** THE DATA follows **

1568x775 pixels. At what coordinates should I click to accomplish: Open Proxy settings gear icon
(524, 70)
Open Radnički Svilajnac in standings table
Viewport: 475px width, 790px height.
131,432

** End of THE DATA **

> **WORK TO BE COMPLETED**: The whole of the data must be given again, exactly as shown.

> **REPLY**:
1568x775 pixels. At what coordinates should I click to accomplish: Open Proxy settings gear icon
(524, 70)
Open Radnički Svilajnac in standings table
Viewport: 475px width, 790px height.
131,432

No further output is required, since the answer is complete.